--- EXCERPTED RECORDS Enclosed Below ---
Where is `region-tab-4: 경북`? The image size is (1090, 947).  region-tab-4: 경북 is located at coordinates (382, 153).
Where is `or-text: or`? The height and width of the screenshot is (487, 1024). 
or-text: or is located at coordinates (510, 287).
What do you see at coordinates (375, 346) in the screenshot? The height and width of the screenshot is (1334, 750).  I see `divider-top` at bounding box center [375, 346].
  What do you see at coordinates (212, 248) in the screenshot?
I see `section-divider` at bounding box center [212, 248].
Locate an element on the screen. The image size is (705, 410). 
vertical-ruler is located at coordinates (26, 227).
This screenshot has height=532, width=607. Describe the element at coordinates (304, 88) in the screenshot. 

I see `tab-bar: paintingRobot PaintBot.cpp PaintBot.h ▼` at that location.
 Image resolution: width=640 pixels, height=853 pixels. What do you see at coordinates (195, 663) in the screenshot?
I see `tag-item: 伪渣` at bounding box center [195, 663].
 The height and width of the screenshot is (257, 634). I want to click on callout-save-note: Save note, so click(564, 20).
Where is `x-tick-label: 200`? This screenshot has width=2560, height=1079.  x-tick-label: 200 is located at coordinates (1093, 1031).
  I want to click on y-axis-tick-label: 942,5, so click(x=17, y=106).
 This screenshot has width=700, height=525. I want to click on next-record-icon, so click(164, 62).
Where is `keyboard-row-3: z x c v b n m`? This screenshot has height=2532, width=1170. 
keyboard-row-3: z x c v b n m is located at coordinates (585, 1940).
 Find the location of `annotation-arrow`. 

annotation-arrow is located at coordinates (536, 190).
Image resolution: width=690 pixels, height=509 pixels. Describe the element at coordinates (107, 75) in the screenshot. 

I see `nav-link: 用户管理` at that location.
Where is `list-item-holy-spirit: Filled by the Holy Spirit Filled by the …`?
--- End of Enclosed EXCERPTED RECORDS ---
> **PROMPT**: Please update the lines above by replacing "Where is" with "Where can I find" and leaving everything else unchanged.

> **RESPONSE TO THIS EXERCISE**:
Where can I find `region-tab-4: 경북`? The image size is (1090, 947).  region-tab-4: 경북 is located at coordinates (382, 153).
Where can I find `or-text: or`? The height and width of the screenshot is (487, 1024). 
or-text: or is located at coordinates (510, 287).
What do you see at coordinates (375, 346) in the screenshot? The height and width of the screenshot is (1334, 750).  I see `divider-top` at bounding box center [375, 346].
  What do you see at coordinates (212, 248) in the screenshot?
I see `section-divider` at bounding box center [212, 248].
Locate an element on the screen. The image size is (705, 410). 
vertical-ruler is located at coordinates (26, 227).
This screenshot has height=532, width=607. Describe the element at coordinates (304, 88) in the screenshot. 

I see `tab-bar: paintingRobot PaintBot.cpp PaintBot.h ▼` at that location.
 Image resolution: width=640 pixels, height=853 pixels. What do you see at coordinates (195, 663) in the screenshot?
I see `tag-item: 伪渣` at bounding box center [195, 663].
 The height and width of the screenshot is (257, 634). I want to click on callout-save-note: Save note, so click(564, 20).
Where can I find `x-tick-label: 200`? This screenshot has width=2560, height=1079.  x-tick-label: 200 is located at coordinates (1093, 1031).
  I want to click on y-axis-tick-label: 942,5, so click(x=17, y=106).
 This screenshot has width=700, height=525. I want to click on next-record-icon, so click(164, 62).
Where can I find `keyboard-row-3: z x c v b n m`? This screenshot has height=2532, width=1170. 
keyboard-row-3: z x c v b n m is located at coordinates (585, 1940).
 Find the location of `annotation-arrow`. 

annotation-arrow is located at coordinates (536, 190).
Image resolution: width=690 pixels, height=509 pixels. Describe the element at coordinates (107, 75) in the screenshot. 

I see `nav-link: 用户管理` at that location.
Where can I find `list-item-holy-spirit: Filled by the Holy Spirit Filled by the …`?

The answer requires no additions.